** Passage follows **
FDA Demands 55 Years To Release Documents About Pfizer Vaccine Approval

FDA Demands 55 Years To Release Documents About Pfizer Vaccine Approval

It seems the FDA wants to slow-walk ‘transparency’ until all the people responsible for approving a product with unknown long-term effects are dead.
Georgi Boorman
By

Nearly three months after the U.S. Food and Drug Administration licensed the Pfizer COVID injection, the agency has released the first 91 out of tens of thousands of documents it reviewed before approving it for emergency use.

Last week, court documents revealed the FDA was asking the court to schedule a monthly release of the documents over the next 55 years. This means the “full transparency” the FDA promised the American public would not be fulfilled until the year 2076.

The FDA was sued soon after it approved the injection for not providing a single page of documentation relating to that decision beforehand. According to a status report filed Nov. 15, “FDA proposes to work through the list of documents that Plaintiff requested FDA prioritize for production in order of priority at a rate of 500 pages per month,” since this rate is “consistent with processing schedules entered by courts across the country in FOIA cases.”
** End of Passage **
** Provided material follows **
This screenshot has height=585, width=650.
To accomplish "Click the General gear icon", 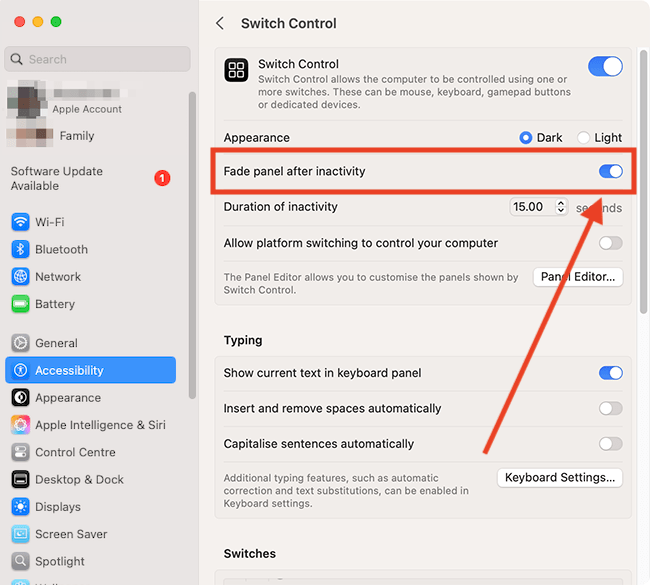I will pyautogui.click(x=20, y=343).
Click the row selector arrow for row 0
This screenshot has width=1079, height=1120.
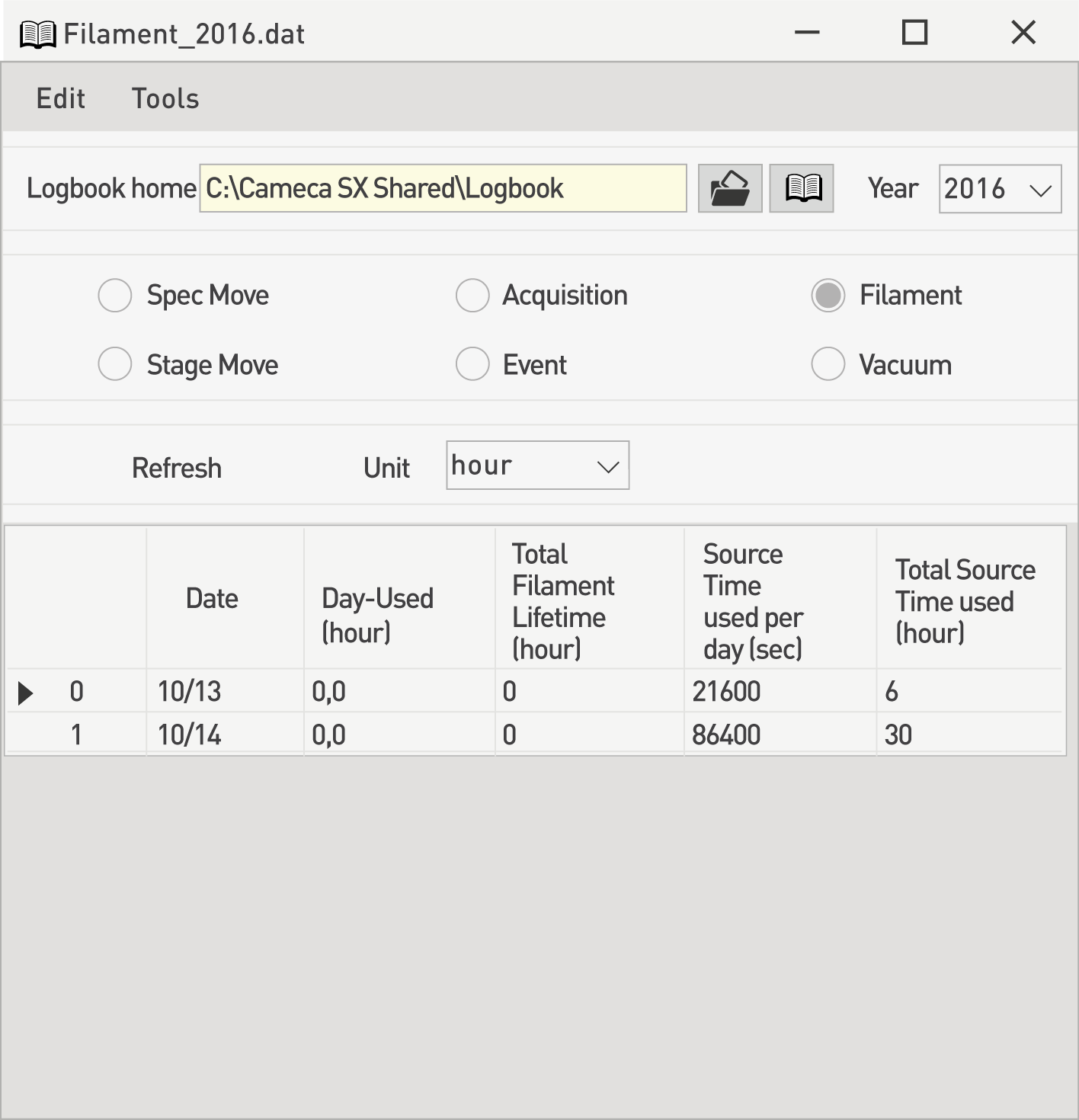click(x=25, y=693)
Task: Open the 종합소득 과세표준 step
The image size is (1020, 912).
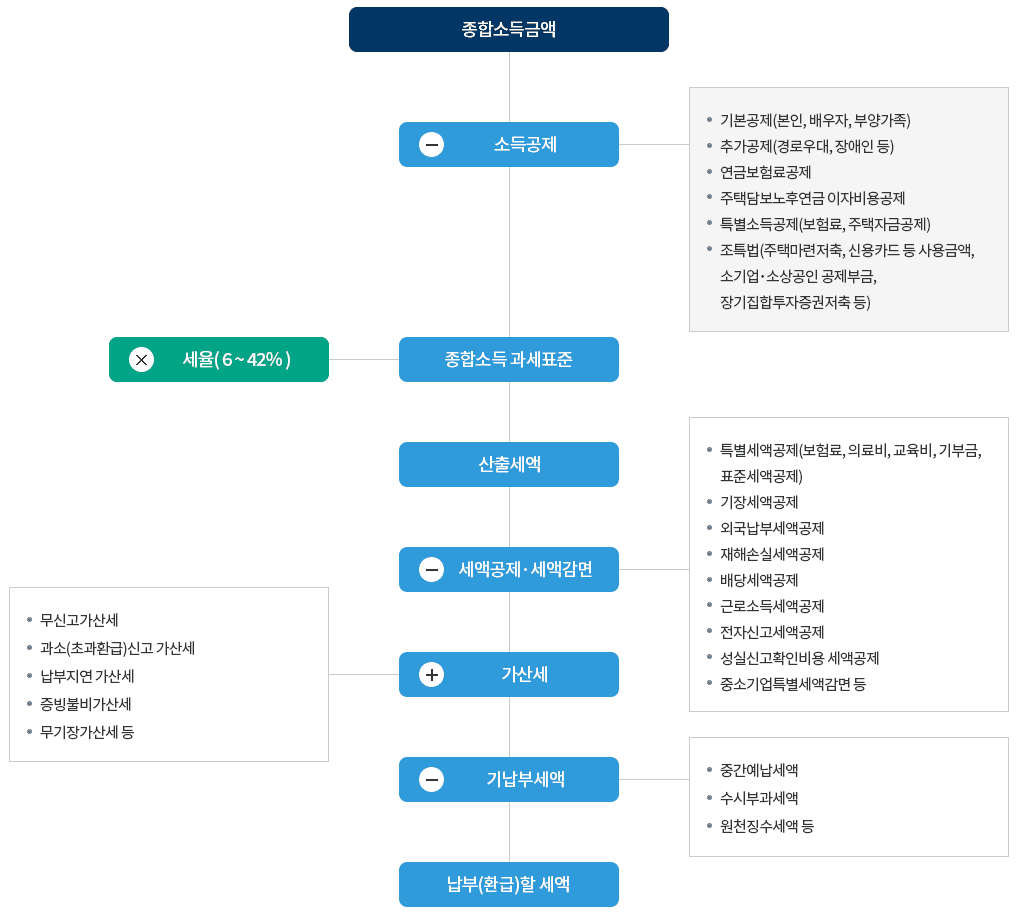Action: [509, 359]
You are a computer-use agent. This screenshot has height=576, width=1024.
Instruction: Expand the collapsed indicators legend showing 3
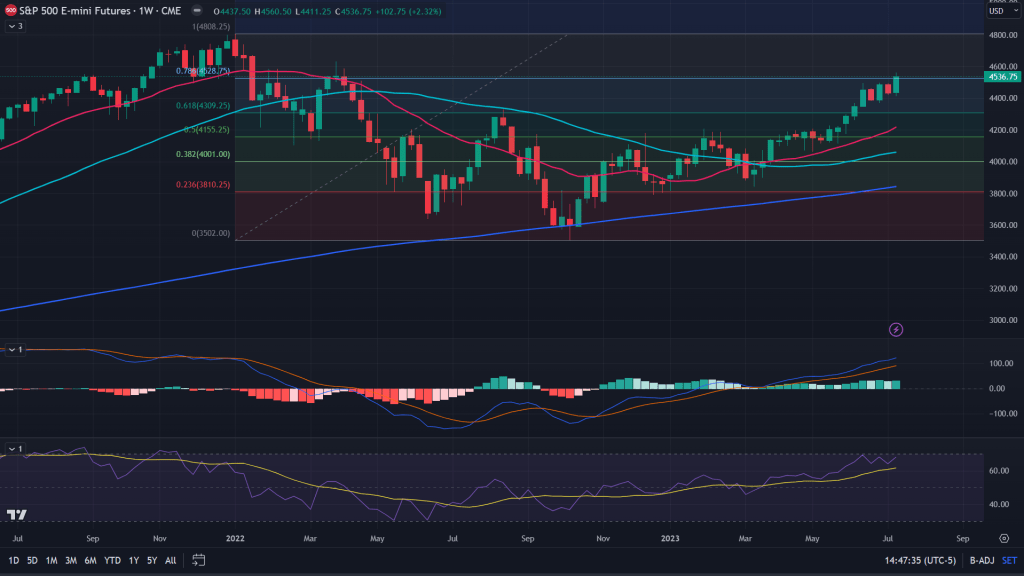click(x=15, y=26)
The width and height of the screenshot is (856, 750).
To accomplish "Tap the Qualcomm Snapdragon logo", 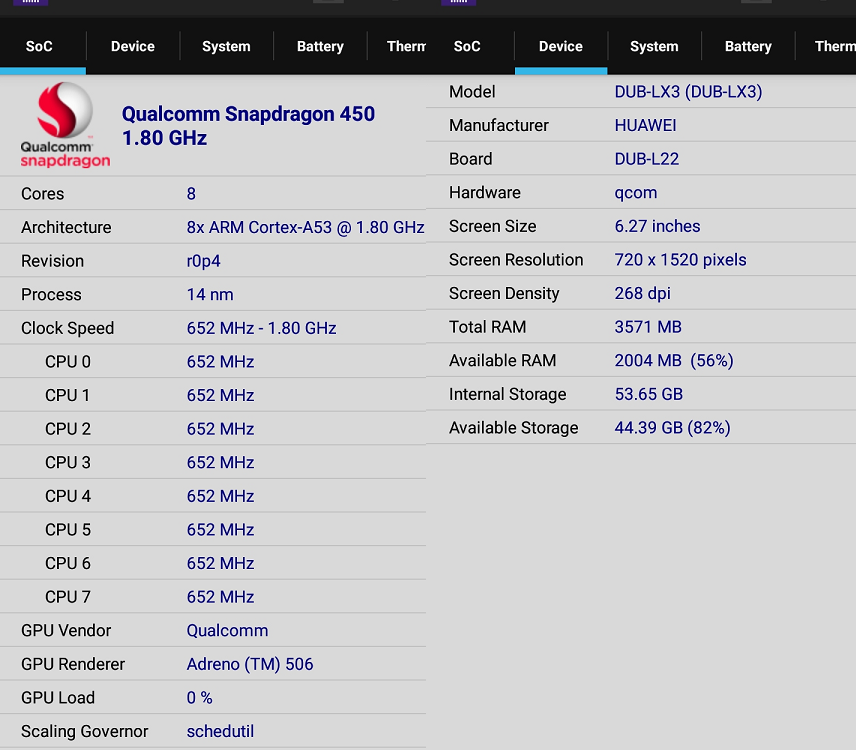I will [x=65, y=126].
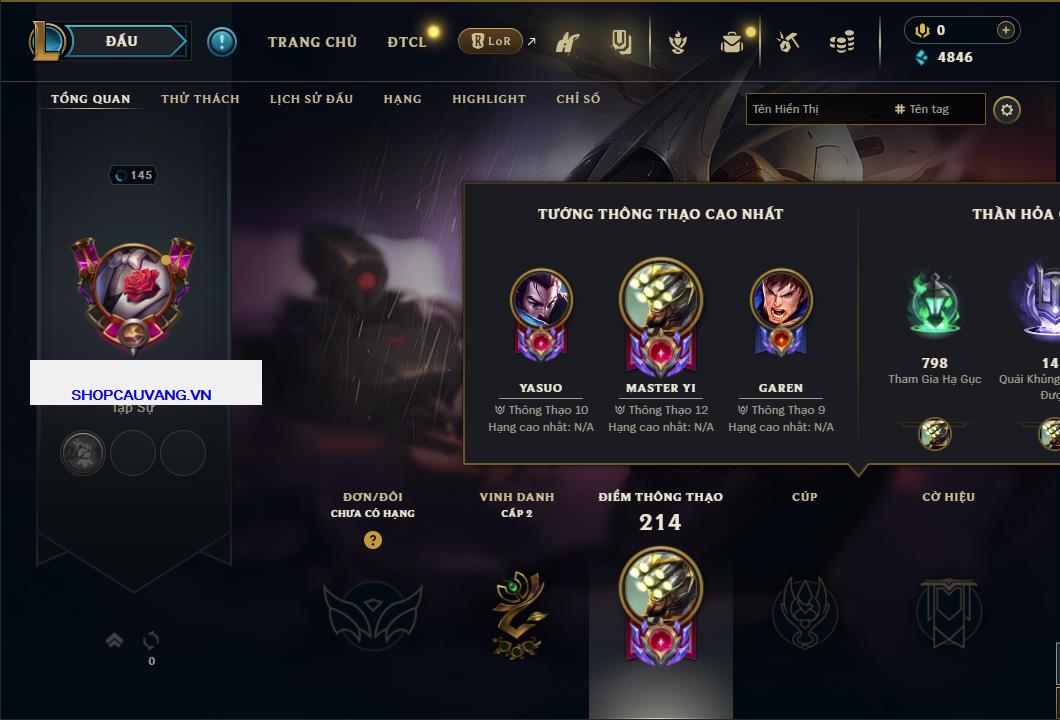Click the refresh icon under the banner
The height and width of the screenshot is (720, 1060).
tap(151, 640)
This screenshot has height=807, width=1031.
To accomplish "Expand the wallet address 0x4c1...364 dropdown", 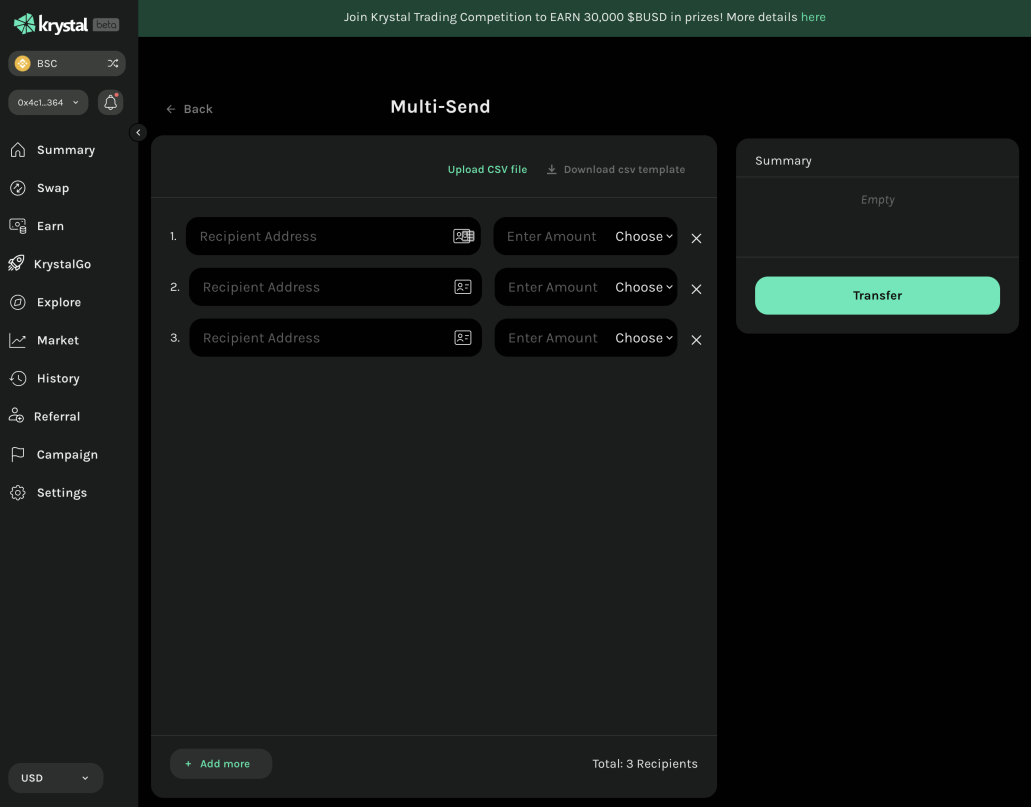I will click(48, 103).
** End of Provided material **
◆ **Questions on the material**:
1. Reproduce the stretch of the article on the FDA's release of its Pfizer vaccine documents from "Georgi Boorman" through "for emergency use.", changing "agency" to "regulator".
2. Render this sentence from the article on the FDA's Pfizer vaccine documents in Spanish: "Last week, court documents revealed the FDA was asking the court to schedule a monthly release of the documents over the next 55 years."

◆ **Answers below**:
1.
Georgi Boorman
By

Nearly three months after the U.S. Food and Drug Administration licensed the Pfizer COVID injection, the regulator has released the first 91 out of tens of thousands of documents it reviewed before approving it for emergency use.

2. La semana pasada, documentos judiciales revelaron que la FDA estaba pidiendo al tribunal que programara una publicación mensual de los documentos durante los próximos 55 años.